For me, even first step 'pip install' does not work. utf8-interpy does not exist, and vamp install dies in some compiler error.

When reading what main.py does, looks like it is wanting some hdf5 file as input. That looks to be some generic file format, which might contain any data? https://www.hdfgroup.org/

Re: Current state of Linux singing synths?

Posted: Fri Oct 25, 2019 11:28 am
by pink
That thing got me curious, so I wasted^H^H^H^H^H^Hspent some time on this.

That WGANSing thing is not an implementation of the "A Neural Parametric Singing Synthesizer" paper, but a somewhat different approach to voice synthesis. It is described here: https://arxiv.org/pdf/1903.10729.pdf and here are some demos: https://pc2752.github.io/sing_synth_examples/

I also struggled to get the code from github to work. The requirements.txt file looks like junk to me, so I ended up just installing packages as needed, until I got the script running. I also failed to get 'tensorflow-gpu' working, but it turns out the the non-gpu version works just as well (presumably just slower).

I eventually succeeded in getting some wav file out of it, but the result does not replicate the quality from that demo website at all:
https://drive.google.com/file/d/1rnWWJH ... sp=sharing
No idea, what I did wrong...

I also found this one: https://github.com/seaniezhao/torch_npss
Doesn't seem to be the implementation by the authors of the paper, but just some random guy creating his own implementation based on the paper.
It also didn't work with the requirements.txt file from the repo. It doesn't specify a version for tensorflow, so the latest 2.0 got installed, but it only works with 1.x.

And then I actually managed to get some proper sounding audio out of it.

But both implementations are just in a "proof-of-concept" state and can only be used to re-synthesize the song from the training data. To do anything more meaningful with it, I would expect to feed in arbitrary sequences of (pitch, phoneme) data into it, and let the model "sing" it. I don't understand the tensorflow API enough (i.e. not at all) to be able to do that.

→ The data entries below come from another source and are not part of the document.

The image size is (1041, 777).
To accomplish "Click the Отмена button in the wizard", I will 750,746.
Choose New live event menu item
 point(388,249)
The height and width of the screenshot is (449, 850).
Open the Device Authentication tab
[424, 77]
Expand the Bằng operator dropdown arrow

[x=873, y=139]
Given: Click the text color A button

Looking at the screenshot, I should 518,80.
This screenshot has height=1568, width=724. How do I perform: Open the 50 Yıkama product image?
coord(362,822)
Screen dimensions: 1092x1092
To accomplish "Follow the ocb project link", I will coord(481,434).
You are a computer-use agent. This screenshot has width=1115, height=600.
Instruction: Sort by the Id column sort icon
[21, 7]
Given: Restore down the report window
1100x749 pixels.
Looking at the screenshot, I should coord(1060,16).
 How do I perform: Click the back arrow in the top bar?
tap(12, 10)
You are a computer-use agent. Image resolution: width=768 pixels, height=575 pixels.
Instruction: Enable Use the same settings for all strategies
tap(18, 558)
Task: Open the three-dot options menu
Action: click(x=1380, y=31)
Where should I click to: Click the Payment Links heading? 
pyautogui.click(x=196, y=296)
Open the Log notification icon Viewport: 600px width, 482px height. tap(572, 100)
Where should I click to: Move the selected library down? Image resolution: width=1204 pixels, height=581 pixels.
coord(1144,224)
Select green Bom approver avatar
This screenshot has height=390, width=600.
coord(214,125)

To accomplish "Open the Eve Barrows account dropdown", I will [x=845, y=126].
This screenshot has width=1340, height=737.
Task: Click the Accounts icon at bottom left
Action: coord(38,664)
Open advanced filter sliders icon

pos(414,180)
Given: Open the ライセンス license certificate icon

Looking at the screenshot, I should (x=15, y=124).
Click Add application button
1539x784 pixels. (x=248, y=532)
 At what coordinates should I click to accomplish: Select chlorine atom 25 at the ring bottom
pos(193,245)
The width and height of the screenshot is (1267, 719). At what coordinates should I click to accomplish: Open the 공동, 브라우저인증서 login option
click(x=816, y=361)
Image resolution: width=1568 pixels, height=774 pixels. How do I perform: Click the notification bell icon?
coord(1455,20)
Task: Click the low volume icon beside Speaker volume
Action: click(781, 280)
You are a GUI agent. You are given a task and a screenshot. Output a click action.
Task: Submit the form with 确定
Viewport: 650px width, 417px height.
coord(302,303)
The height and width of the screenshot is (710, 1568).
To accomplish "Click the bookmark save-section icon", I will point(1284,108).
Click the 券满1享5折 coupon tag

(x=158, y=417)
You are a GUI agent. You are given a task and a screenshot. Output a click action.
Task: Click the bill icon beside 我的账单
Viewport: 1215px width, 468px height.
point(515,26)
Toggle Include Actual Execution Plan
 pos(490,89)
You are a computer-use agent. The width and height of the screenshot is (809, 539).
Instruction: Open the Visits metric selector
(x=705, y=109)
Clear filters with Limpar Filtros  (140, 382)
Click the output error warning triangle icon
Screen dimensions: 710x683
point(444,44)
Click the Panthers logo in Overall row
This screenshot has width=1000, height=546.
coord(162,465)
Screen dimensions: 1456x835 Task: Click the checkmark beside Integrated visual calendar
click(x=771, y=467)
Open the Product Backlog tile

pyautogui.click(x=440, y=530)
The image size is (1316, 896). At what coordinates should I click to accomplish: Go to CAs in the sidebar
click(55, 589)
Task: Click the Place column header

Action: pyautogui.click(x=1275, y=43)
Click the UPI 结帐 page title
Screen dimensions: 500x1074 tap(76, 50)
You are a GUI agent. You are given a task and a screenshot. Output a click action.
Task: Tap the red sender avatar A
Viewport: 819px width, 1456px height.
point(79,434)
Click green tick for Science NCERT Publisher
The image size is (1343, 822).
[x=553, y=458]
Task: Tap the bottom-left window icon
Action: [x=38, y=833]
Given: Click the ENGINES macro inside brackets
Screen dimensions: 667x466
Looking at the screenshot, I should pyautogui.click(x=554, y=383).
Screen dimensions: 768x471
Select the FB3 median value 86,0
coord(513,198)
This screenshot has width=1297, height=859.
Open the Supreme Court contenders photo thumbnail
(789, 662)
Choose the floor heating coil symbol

Re: Current state of Linux singing synths?

Posted: Sat Oct 26, 2019 7:42 am
by stanlea
You are very brave !

Re: Current state of Linux singing synths?

Posted: Sat Oct 26, 2019 2:27 pm
by tavasti
Thanks for digging up and reporting!

Re: Current state of Linux singing synths?

Posted: Sun Oct 27, 2019 2:12 pm
by rhydermike
pink wrote:
I also struggled to get the code from github to work. The requirements.txt file looks like junk to me, so I ended up just installing packages as needed, until I got the script running. I also failed to get 'tensorflow-gpu' working, but it turns out the the non-gpu version works just as well (presumably just slower).
I had a similar experience with it, but I didn't get quite as far as getting any music out of it because the tensorflow-gpu module started to make the machine freeze. I had thought it was something to do with my machine so I gave up at that point.
I eventually succeeded in getting some wav file out of it, but the result does not replicate the quality from that demo website at all:
https://drive.google.com/file/d/1rnWWJH ... sp=sharing
No idea, what I did wrong...
It does have an interesting, natural sound to it, even though there is something wrong with it.
But both implementations are just in a "proof-of-concept" state and can only be used to re-synthesize the song from the training data. To do anything more meaningful with it, I would expect to feed in arbitrary sequences of (pitch, phoneme) data into it, and let the model "sing" it. I don't understand the tensorflow API enough (i.e. not at all) to be able to do that.
So, it looks like SynthV is the most complete singing synth (GUI editor and actual synth) with a native Linux binary at the moment then.